--- EXERCISE INSTRUCTIONS ---
Retype the lines from the first one up to and including the line with "center [306, 157].", and leave the pictures out of your copy.

=======

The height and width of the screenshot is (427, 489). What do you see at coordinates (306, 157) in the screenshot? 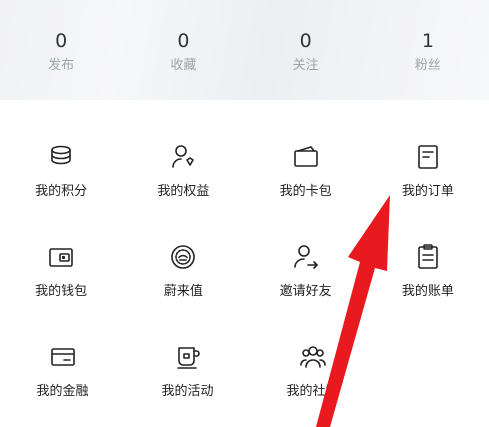
I see `wallet-card-icon` at bounding box center [306, 157].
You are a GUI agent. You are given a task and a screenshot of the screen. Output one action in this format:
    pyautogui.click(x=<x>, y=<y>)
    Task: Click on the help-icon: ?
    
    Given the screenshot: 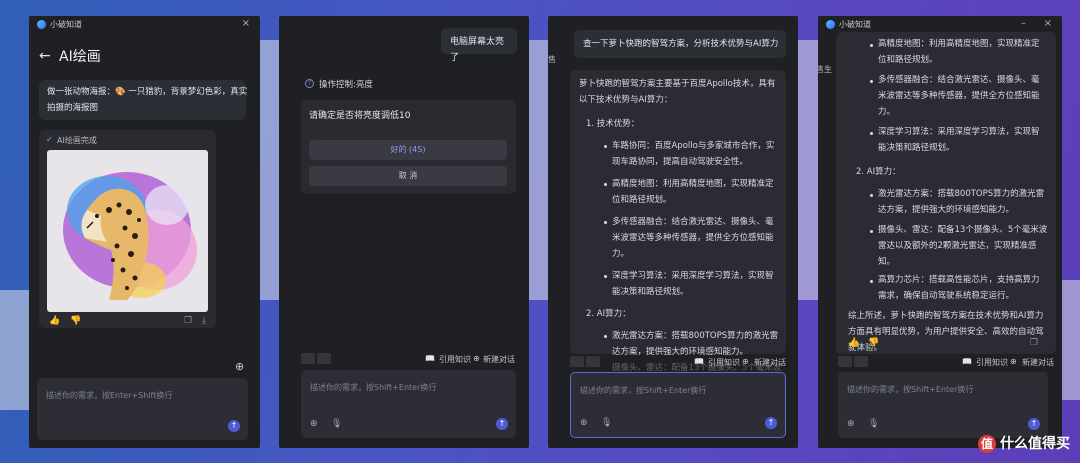 What is the action you would take?
    pyautogui.click(x=310, y=84)
    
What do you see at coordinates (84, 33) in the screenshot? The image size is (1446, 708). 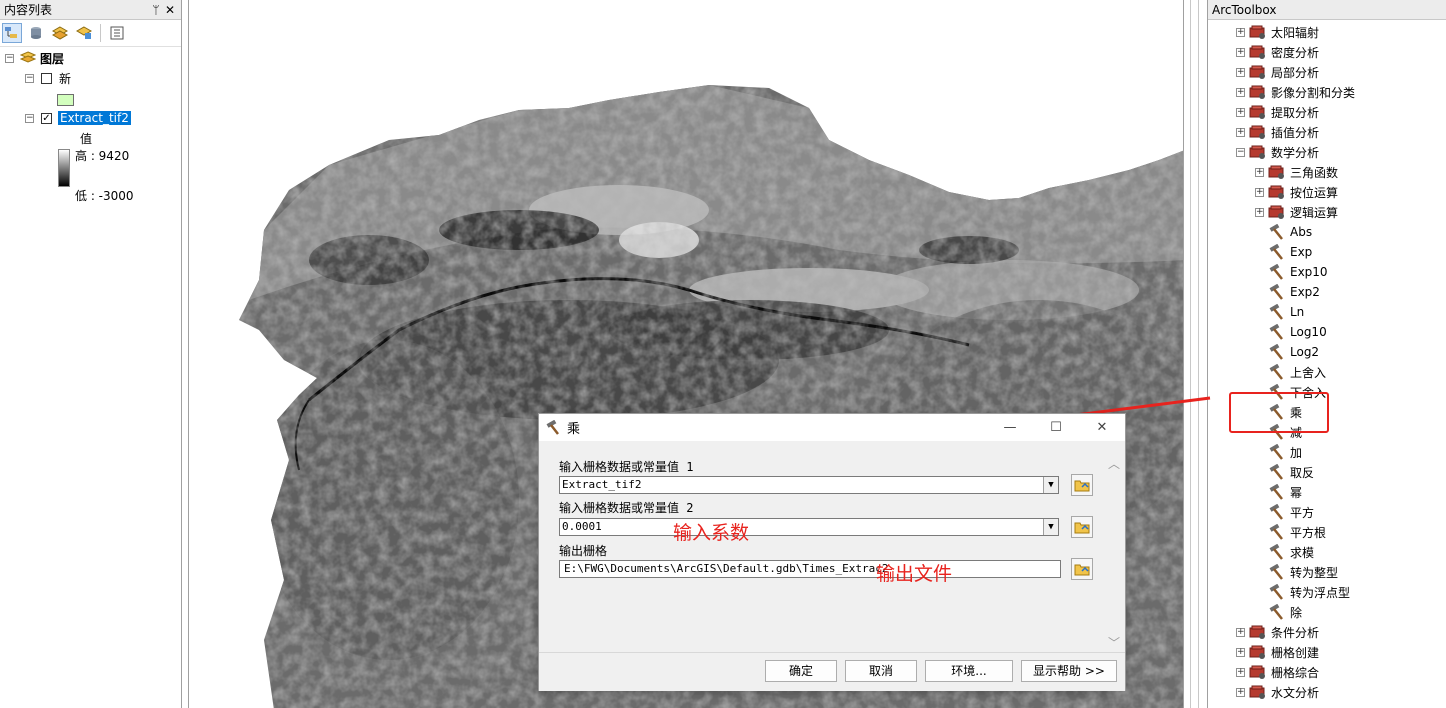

=======

--- EXERCISE SOLUTION ---
The height and width of the screenshot is (427, 489). What do you see at coordinates (306, 157) in the screenshot? 
I see `wallet-card-icon` at bounding box center [306, 157].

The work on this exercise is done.